Bacon, in the essay Of Studies, illustrates both the benefits and the drawbacks of studying and reading books. 1st of all he argues that “studies serve for Delight, for Ornament, and for Ability. Delight is intended for private and personal affairs; Ornament for communication; the ability for logical judgment and outlook for the business.

He argues that one study for delight as it allows an individual to be contented in himself. In short, studies make a man relax when he is away from social life. Studies also make one skillful to analyze and discuss a variety of topics in a prudent way and allow him to convince other with strong facts and arguments. Moreover, in business life that also includes politics, one’s judgmental qualities increases by thorough study.

Bacon, however, simultaneously discuss the pitfall of excessive studying, more importantly, if one is studying with wrong intentions. He says that spending time only on studying makes man idle; moreover, studying for ornament is showing-off; and a scholar seems to be silly if he makes his judgment solely by rules.

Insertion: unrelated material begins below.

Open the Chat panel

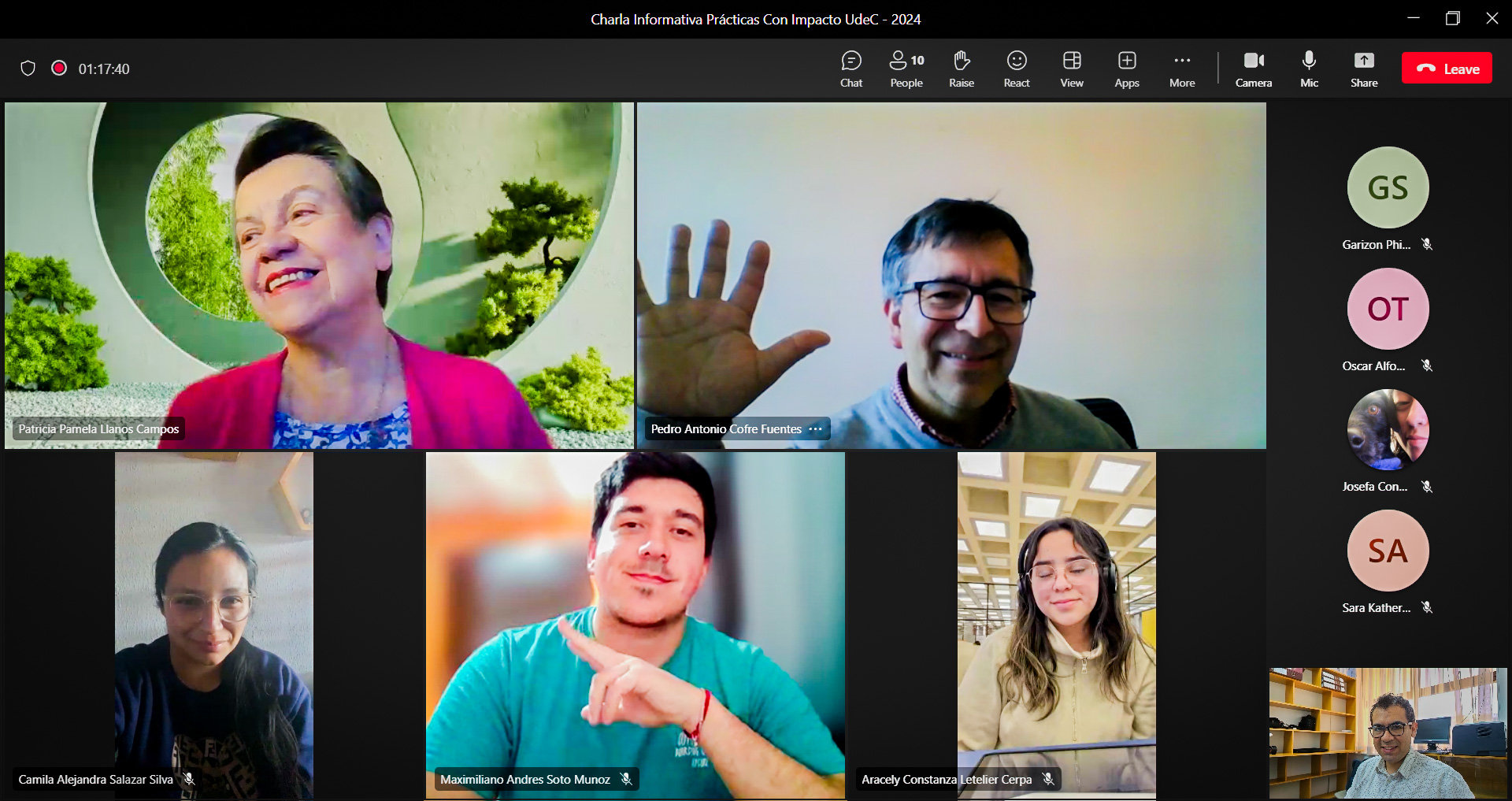[850, 69]
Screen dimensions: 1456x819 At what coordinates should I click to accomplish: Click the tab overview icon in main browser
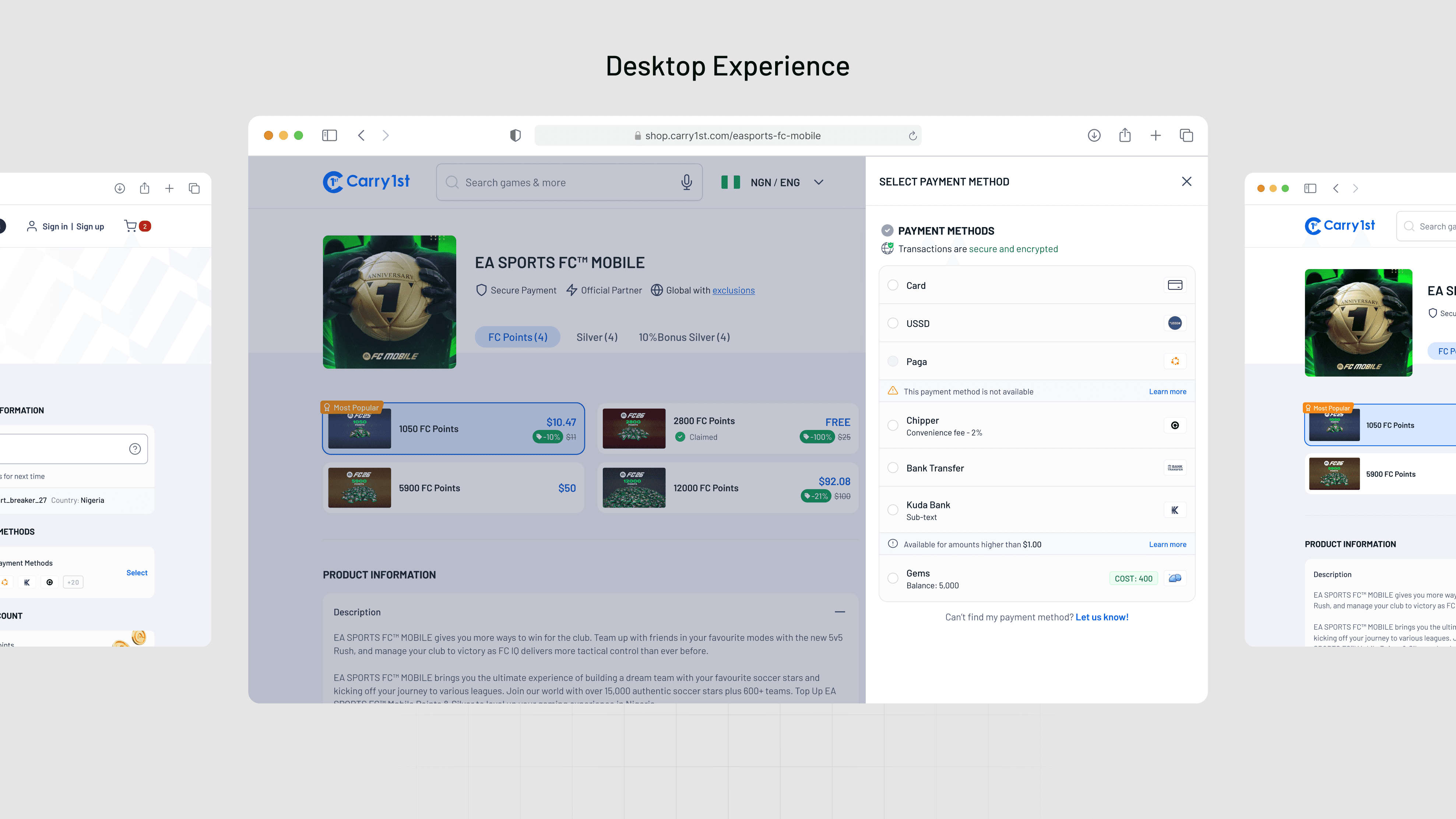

Bacon depicts his practical nature in the essay when he argues that a man should have concerns for both public and private business. He mustn’t only spend his time in studying as by this he may neglect his business. Similarly, if the purpose of study for a man is only to show-off his articulating skill, then he is embarrassed with affectation. For Bacon, showing-off is not merely a waste of time but also a moral degradation. The last disadvantage of only acquiring bookish knowledge and neglecting real world experience is it may make a person “book smart” but not “street smart”. In short, study without experience is useless.

The main purpose of Bacon’s essay is to guide people in experiences they might come across as they live in the world. He encourages the readers to bring their bookish knowledge in practical use.

Explain the Bacon’s perspective in the line “Writing makes an exact man” with reference to the essay “Of Studies”.

This line is extracted from Bacon’s essay “Of Studies”. The whole statement reads “Reading makes a full man; Conference a ready man; and Writing an exact man.” Through this line, Bacon argues that writing makes man perfect. This statement is immediately followed by another statement in which he states that if a man doesn’t write much, he must have a good memory to remember. Inscription aids a person to understand various composite problems as it is inclined to stamp on the mind.

Bacon also links writing with compactness and preciseness. It is well said that if a person is unable to write about a subject clearly, his thinking is about the subject is also vague.